The word envy comes from the Latin invidere, literally to "cast an evil eye." The same root gives us the word invidious. In evolutionary terms, being envious of someone else could be explained as nature's way of encouraging us to study the traits and habits of other, more successful people, which could contribute to our own success, as well. I think envy explains at least some of the emotional motivation people have for competing. Whether it's earning a bigger bonus than your colleagues, or showing off your new iPad, or winning a round of Words With Friends, it's clear that we human beings are not just social animals -- we're exuberantly competitive, as well.

And one of the interesting things about social media technology is that it is probably super-charging not just our social natures, but also our competitive drive. This "envy effect" is the topic of my latest post on Fast Company's web site.

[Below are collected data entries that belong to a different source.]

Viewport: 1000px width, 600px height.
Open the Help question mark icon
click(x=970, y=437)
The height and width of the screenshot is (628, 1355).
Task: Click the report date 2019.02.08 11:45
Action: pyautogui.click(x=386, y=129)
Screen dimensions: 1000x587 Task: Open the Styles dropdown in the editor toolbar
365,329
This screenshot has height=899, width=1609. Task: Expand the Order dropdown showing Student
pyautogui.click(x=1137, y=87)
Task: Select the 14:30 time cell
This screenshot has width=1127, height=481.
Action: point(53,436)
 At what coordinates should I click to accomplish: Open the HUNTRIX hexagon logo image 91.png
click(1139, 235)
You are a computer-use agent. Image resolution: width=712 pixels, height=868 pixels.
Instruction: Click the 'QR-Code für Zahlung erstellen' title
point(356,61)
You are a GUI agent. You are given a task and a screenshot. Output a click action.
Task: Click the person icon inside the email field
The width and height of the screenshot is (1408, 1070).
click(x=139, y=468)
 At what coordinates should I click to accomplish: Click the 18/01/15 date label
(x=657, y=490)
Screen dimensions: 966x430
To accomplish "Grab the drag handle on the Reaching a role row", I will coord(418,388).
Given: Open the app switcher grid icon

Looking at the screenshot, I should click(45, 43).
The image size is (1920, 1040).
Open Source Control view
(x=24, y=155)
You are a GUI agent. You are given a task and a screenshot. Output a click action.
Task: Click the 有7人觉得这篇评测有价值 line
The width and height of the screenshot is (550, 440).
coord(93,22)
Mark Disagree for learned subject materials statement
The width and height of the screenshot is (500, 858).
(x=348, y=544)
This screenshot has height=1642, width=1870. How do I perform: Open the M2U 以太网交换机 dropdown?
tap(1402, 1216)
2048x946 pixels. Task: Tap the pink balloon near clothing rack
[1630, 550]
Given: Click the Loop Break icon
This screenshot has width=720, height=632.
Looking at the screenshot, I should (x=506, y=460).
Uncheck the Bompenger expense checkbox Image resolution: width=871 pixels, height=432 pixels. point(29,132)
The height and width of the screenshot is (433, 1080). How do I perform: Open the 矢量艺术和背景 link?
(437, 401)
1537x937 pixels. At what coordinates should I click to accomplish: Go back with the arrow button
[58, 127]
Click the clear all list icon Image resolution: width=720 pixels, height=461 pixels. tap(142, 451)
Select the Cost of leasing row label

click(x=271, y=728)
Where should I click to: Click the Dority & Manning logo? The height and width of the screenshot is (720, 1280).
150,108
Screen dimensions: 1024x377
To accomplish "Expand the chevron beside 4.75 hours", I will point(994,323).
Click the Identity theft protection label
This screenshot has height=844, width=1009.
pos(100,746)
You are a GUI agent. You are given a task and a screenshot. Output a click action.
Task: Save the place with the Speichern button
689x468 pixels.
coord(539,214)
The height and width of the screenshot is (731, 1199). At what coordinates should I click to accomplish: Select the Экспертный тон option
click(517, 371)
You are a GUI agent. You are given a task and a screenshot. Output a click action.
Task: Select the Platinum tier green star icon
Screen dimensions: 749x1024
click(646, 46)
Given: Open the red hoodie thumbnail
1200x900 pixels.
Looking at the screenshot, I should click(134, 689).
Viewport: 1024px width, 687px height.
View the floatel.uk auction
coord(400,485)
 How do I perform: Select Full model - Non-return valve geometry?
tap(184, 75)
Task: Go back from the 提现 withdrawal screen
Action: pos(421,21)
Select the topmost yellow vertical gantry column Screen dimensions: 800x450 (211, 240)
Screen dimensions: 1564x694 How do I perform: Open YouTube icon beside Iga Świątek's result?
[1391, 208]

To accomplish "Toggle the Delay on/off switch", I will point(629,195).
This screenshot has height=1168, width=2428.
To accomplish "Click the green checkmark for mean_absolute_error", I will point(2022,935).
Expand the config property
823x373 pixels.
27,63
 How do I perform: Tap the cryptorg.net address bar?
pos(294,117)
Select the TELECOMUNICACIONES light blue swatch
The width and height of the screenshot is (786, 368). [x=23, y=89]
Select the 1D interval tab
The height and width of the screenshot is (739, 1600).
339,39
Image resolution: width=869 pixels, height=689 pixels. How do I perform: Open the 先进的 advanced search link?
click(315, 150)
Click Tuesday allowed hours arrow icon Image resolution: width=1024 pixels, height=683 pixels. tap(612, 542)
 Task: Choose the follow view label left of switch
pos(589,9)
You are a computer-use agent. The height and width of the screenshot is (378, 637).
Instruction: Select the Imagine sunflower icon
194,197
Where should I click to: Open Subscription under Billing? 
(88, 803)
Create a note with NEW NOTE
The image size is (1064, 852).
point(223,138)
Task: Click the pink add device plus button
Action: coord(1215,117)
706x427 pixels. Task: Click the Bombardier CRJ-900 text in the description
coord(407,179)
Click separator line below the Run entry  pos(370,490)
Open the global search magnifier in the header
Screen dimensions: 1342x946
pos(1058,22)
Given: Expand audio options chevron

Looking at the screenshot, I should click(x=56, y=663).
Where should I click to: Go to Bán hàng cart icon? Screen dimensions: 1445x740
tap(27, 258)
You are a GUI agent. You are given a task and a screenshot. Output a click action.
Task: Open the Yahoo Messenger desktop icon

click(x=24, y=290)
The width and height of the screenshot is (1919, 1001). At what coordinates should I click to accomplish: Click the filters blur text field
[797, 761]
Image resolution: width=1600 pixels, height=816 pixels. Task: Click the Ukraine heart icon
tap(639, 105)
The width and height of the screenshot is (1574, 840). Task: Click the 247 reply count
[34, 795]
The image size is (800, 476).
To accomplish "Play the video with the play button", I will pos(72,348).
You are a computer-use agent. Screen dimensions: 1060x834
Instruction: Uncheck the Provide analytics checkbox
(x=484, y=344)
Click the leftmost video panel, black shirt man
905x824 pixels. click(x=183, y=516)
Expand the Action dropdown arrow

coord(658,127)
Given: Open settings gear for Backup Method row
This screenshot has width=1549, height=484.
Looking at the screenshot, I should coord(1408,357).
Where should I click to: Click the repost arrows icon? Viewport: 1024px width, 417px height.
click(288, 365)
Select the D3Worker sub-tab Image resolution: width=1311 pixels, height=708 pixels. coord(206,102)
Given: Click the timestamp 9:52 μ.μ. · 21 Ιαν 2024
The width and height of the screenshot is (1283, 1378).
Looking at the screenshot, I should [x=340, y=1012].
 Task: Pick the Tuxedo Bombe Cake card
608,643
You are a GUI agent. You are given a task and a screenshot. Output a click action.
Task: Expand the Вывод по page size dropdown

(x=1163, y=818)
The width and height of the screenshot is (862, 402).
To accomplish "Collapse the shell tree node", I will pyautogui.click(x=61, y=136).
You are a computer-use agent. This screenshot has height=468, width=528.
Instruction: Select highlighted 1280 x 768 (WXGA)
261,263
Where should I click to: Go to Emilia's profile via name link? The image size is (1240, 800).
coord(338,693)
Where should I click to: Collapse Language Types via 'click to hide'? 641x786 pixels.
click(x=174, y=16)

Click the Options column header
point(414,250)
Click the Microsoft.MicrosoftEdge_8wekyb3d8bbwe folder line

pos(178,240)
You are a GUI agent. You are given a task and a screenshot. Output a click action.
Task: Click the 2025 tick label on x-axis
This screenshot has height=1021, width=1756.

Basically, what I suggest there is that our increasing interconnectedness makes it easier and easier to compare our own status, performance, or satisfaction with other people. So, whether it's competing to have the most Twitter followers or the most interesting posts on Facebook, social media most likely has a strong "envy effect."

I wonder what an increased level of envy, jealousy, competition or rivalry might mean for the state of customer service. Ideas, anyone?